Gooch’s quote was just one odd moment from a press conference today that was filled with unsettling reports. An AP reporter was escorted out after trying to ask a question, per ESPN’s Kevin Van Valkenberg; Graeme McDowell responded to a Daily Mail reporter’s question about how players reconciled Saudi Arabia’s human rights record with their decision to join the league by saying the issue was “polarizing” and “the Khashoggi situation…was reprehensible;” and last but certainly not least, former White House press secretary Ari Fleischer emceed the event, whose price tag was apparently high enough to publicly disavow his own former comments on the Saudi government’s efforts to keep Mohammed bin Salman in power.

So what does this mean for the PGA?

All the talk about growing the game and shotgun starts are about as convincing as Mickelson’s bullshit apology, but the problem is, none of this really matters for the PGA. They’re still losing the war. Because at this point, all they have left going for them is that they’re not funded by blood money. The entire thing is about optics for them, because in sports, there are really only two things to consider — optics and money. And they don’t have the money. And the problem with the optics is that the PGA powers that be were not really all that likable to begin with.

The Saudis, on the other hand, have as much money as they want. Their participation payments make the PGA’s Player Impact Program look like lunch money. Dustin Johnson (who has made more than $74 million dollars in PGA career earnings) certainly exaggerated when he said, “I don’t want to play golf the rest of my life, which I felt like I was probably going to have to do,” but the four-month schedule of LIV accompanied by the insane amounts of cash being thrown around have to look appealing to a lot of golfers, especially those who have been on the Tour for years or decades and may not really expect to win another major again.

Johnson’s resignation bought the PGA more time to decide how they want to deal with future LIV defectors, which is probably a good thing for them, but it’s also a bit of a slap in the face to the PGA’s reputation. They’re now in the uncomfortable position of not having the ultimate power over their athletes. Johnson and his fellow ship-jumpers aren’t waiting with bated breath on what punishment or sanction Monahan will decide to hand down — no, they got ahead of it, which, unfortunately for the PGA, makes them look sort of powerless and undesirable. They’re no longer the end-all-be-all in the sport if athletes are willingly signing away their rights to play with the Tour.
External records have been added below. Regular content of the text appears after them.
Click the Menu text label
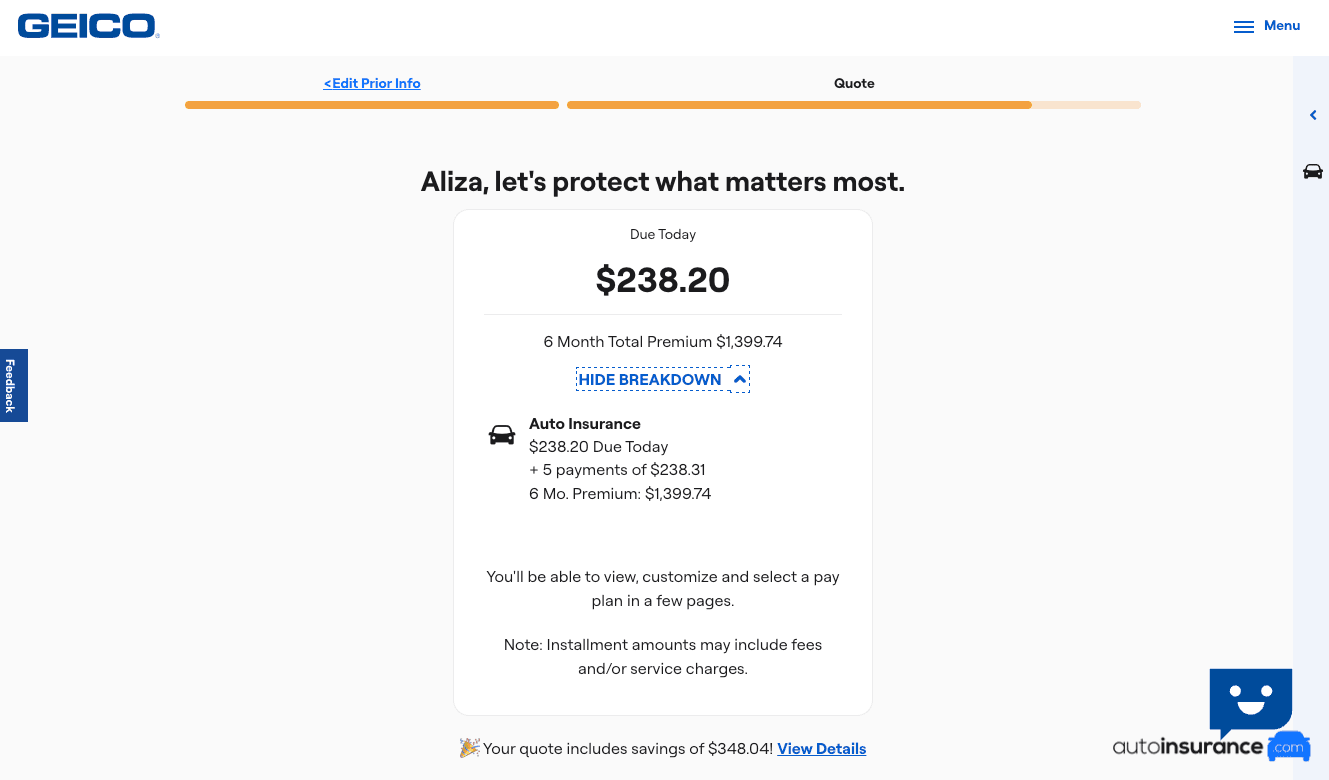 (x=1282, y=25)

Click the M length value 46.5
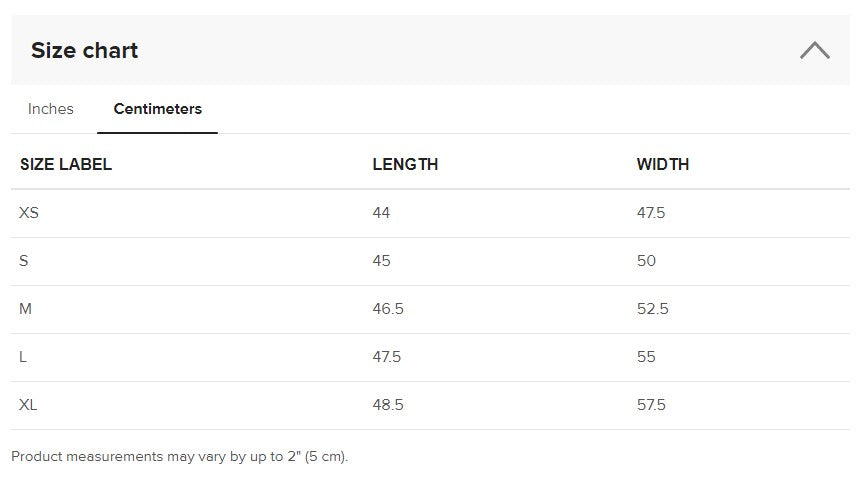coord(388,309)
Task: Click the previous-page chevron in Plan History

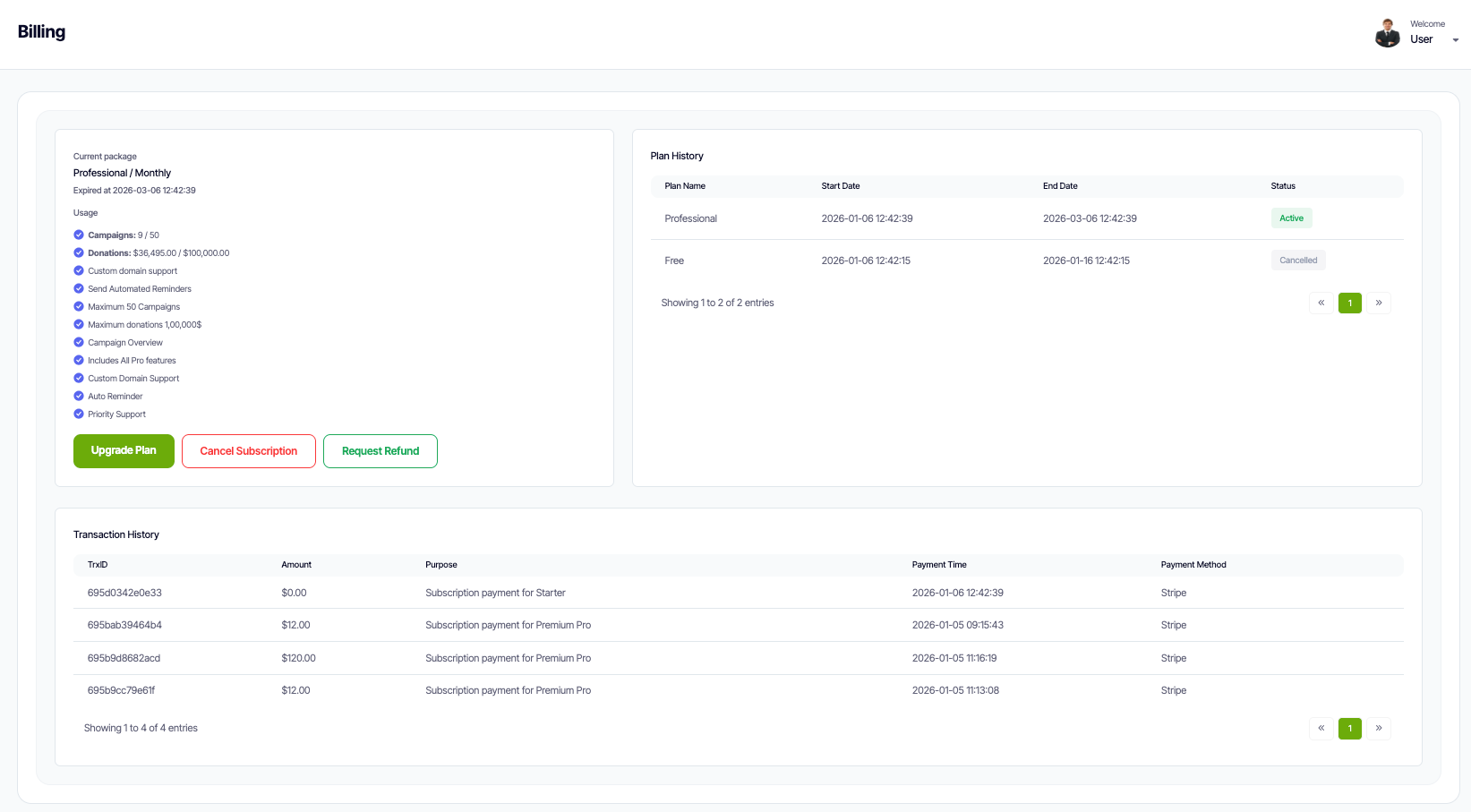Action: point(1321,303)
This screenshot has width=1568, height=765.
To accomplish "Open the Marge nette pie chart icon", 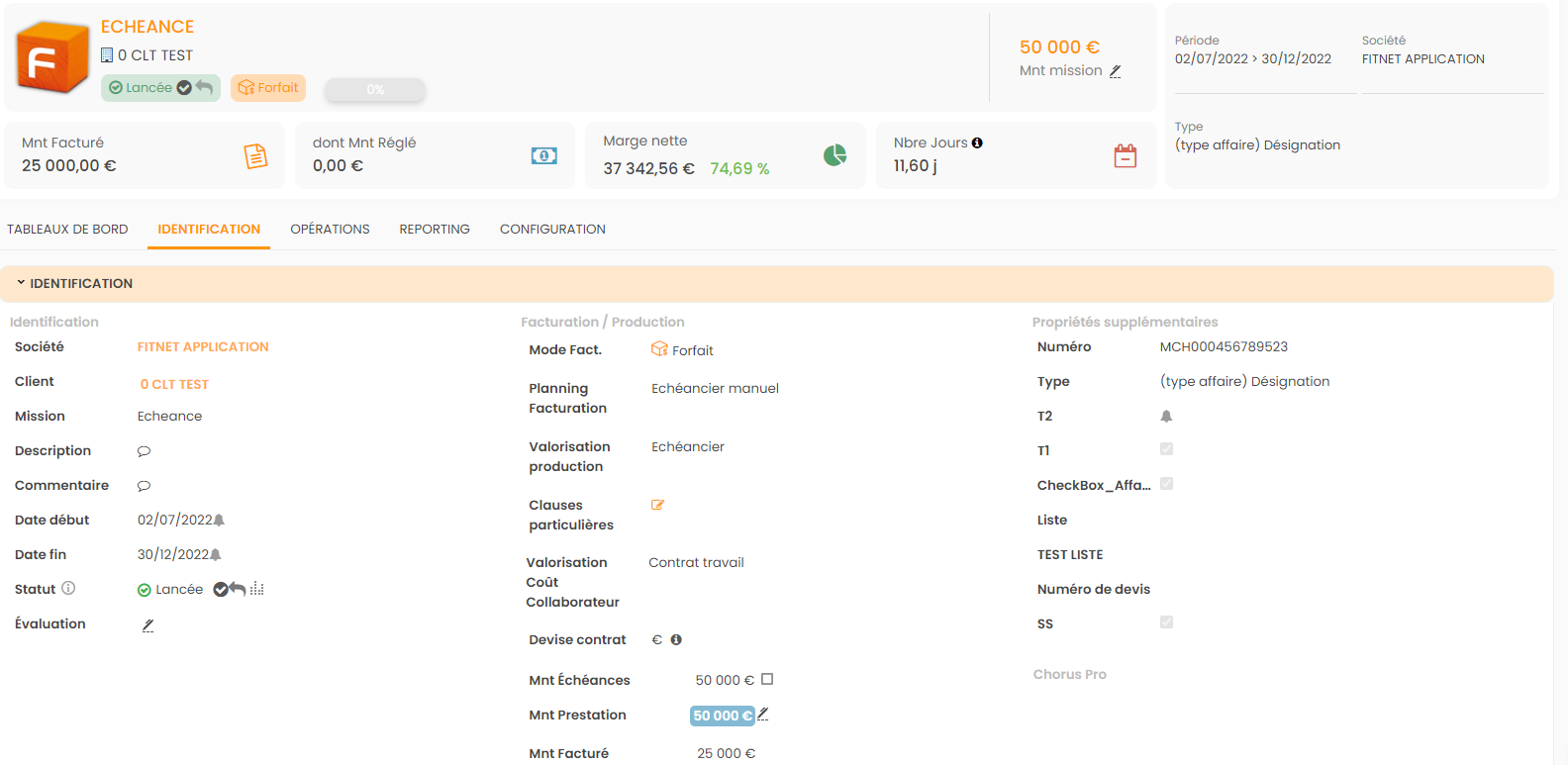I will point(834,155).
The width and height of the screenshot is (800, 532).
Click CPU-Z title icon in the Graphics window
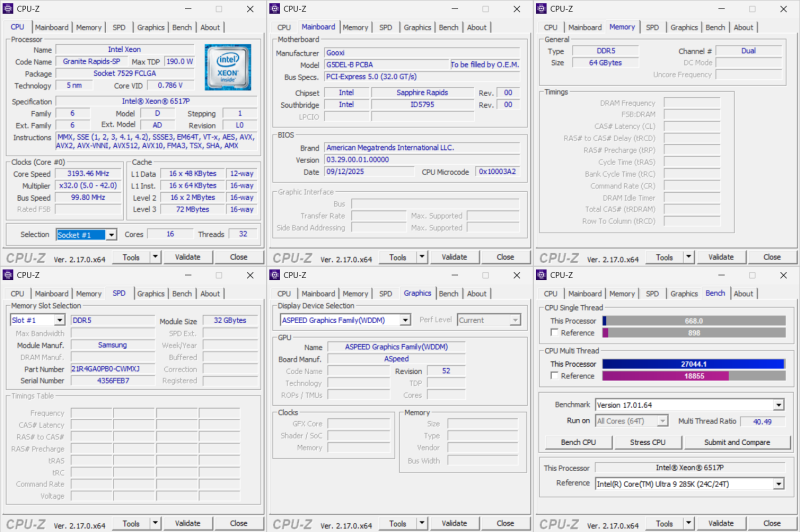[276, 275]
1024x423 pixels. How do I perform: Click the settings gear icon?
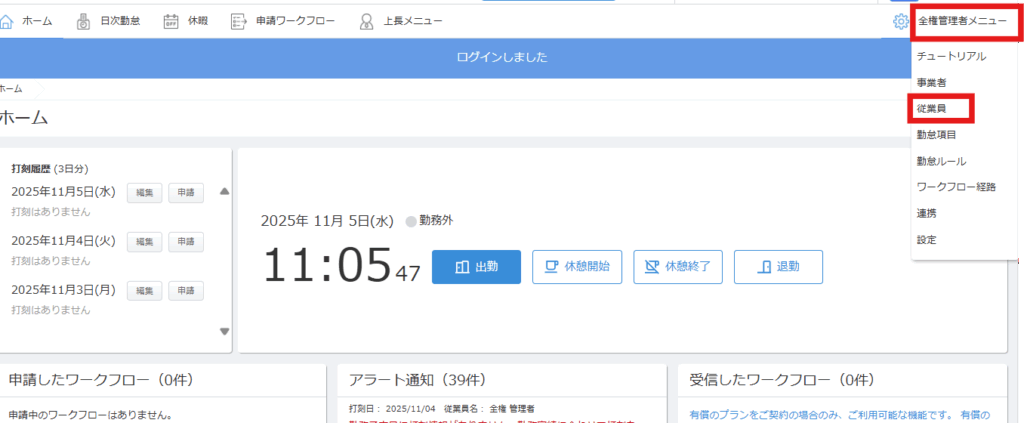coord(901,21)
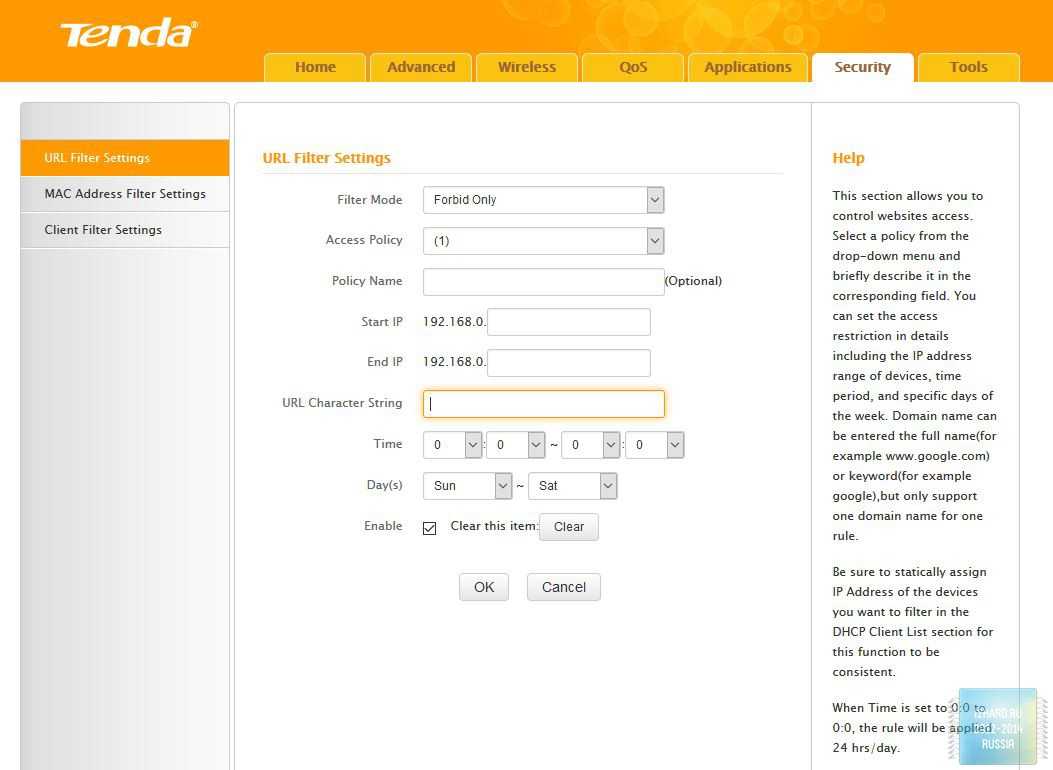
Task: Go to the Wireless tab
Action: (527, 67)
Where does the PGA go from here?

Unfortunately for the infamously stubborn Monahan, this probably means that the PGA is going to have to evolve and likely loosen up a bit on that automatic LIV ban that they threatened, as well as look for ways to get their golfers better financial opportunities or more global reach for sponsorships. They’re standing on a shaky moral ground already, and despite the absolute hot mess that the LIV press conference today was, shaking their heads in disappointment isn’t exactly going to stop golfers from taking tens or hundreds of millions of dollars to play elsewhere.

You can’t rest on the, “well, we do it because that’s how it’s always been” excuse when it’s no longer like that. The more golfers who join LIV, the more normalized it becomes, and that cycle will just continue until the PGA folds or becomes a sort of amateurized or lower-level version of LIV. Even the no-namers will choose LIV if there’s better money there, especially if they’re not barred from playing the majors.

So what does the PGA have going for it? A lot more tournaments during the season, for starters, and, perhaps more importantly, stability. With no LIV broadcast partners yet announced and no concept of how popular their events will end up being, the PGA offers a good, solid schedule and, at least for now, a low-risk future in the sport. A good deal of the big names have stood by the PGA despite lucrative offers, and while I know this all seemed a bit doomsday, it’s not over for them yet. They have time and they have a solid foundation that they can build on.